Le MNLA a estimé par ailleurs qu’il ne pouvait pas rester passif face à des soldats maliens qui viennent tirer sur les populations civiles de l’Azawad qui manifestent pacifiquement leur refus voir revenir les autorités maliennes. Les forces armées maliennes ont tiré sur la population civile de Kidal à trois reprises. Mossa Ag Attaher a précisé qu’« Il y a un désamour total entre la population de Kidal et l’armée malienne ». D’ailleurs, a rapporté le porte-parole du MNLA « les populations civiles de Kidal sont sorties manifester leur joie après que les forces armées de l’Azawad aient remportés les combats contre l’armée malienne ». 

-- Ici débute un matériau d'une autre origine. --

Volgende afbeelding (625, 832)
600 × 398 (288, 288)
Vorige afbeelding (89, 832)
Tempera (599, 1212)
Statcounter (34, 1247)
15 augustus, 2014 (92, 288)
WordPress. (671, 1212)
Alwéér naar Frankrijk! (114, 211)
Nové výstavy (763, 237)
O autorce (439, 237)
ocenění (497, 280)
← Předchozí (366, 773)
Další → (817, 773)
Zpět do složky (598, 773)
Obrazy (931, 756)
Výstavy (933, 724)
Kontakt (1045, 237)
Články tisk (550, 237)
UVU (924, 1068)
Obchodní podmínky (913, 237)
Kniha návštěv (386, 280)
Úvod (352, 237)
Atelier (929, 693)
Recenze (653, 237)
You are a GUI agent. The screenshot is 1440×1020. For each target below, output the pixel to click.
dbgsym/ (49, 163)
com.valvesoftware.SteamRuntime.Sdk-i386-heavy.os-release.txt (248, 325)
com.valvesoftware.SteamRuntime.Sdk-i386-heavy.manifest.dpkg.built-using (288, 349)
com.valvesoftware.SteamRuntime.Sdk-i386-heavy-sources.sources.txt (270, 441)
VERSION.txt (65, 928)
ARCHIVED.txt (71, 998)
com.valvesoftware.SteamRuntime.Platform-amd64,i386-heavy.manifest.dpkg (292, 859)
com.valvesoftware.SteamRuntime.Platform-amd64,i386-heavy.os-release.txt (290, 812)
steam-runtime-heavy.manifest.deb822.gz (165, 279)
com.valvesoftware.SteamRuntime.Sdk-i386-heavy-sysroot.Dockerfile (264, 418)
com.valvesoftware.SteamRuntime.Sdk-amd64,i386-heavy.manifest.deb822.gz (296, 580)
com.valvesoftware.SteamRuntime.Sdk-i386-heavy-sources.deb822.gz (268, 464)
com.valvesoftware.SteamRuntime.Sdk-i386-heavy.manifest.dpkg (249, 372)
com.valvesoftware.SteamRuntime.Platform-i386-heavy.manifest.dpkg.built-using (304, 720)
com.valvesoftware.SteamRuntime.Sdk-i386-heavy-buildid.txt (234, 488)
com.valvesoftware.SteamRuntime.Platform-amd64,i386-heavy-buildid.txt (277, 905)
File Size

Concernant la reprise des combats mercredi matin, le MNLA a estimé qu’ils relevaient « de la seule et unique responsabilité du gouvernement malien », « Les combats ont été imposés par l’assaut de l’armée malienne et les forces armées de l’Azawad n'ont fait qu'user de leur droit de légitime défense » a déclaré le porte-parole du MNLA. La suite tout le monde la connait. Le MNLA a repris le contrôle total de Kidal mais aussi de plusieurs autres villes dont Anefis, Léré, 

Bilan des affrontements 
Bilan humain 
2 morts, dont un officier parmi les forces armées de l’Azawad 
Une quarantaine de morts et 70 prisonniers parmi les forces armées du Mali 
Une dizaine de blessés côté Azawad et une cinquantaine parmi les militaires maliens qui ont été remis au CICR 
Bilan matériel 
50 véhicules 4x4 neufs, 10 camions, 12 blindés et plusieurs tonnes d’armes et de munitions ainsi que deux citernes de carburants ont été récupérées par les forces armées de l’Azawad. 
Plusieurs casernes militaires ont été récupérées aussi bien à Kidal que dans les autres villes 

Cependant, malgré cette victoire éclatante du MNLA, son porte-parole, Mossa Ag Attaher, a assuré que la défaite infligée par les forces armées de l’Azawad à celles du Mali ne leur procurait « aucun enthousiasme particulier » car « Notre objectif n’est pas de gagner les batailles mais de gagner la paix »a-t-il dit. 

Perspective d’avenir 
Au cours de la conférence de presse, le porte-parole du MNLA a affirmé que « la solution à ce conflit n’est pas militaire » et que son Mouvement est « prêt à mettre fin aux hostilités à condition que l’armée malienne en fassent de même » avant d’ajouter que les forces azawadiennes entendaient bien garder toutes leurs positions tant qu’il n’aboutiraient pas à un véritable accord : « Nos revendications n’ont pas changé : nous demandons l’application de l’accord de Ouagadougou et un statut juridique et politique pour l’Azawad ». 
«Nous voulons mettre fin à ces hostilités à condition que l'armée malienne le veuille. Mais pour l'heure, nous avons donné des instructions à nos forces pour protéger les positions nouvelles et anciennes jusqu'à nouvel ordre », a-t-il insisté. 

Crise humanitaire 
Évoquant une véritable « crise humanitaire » dans l’Azawad, le porte-parole du MNLA a appelé la communauté internationale à venir en aide aux populations civiles de Kidal et aux blessés car même l’hôpital a été mis hors service par les tirs d’obus et de missiles de l’armée malienne.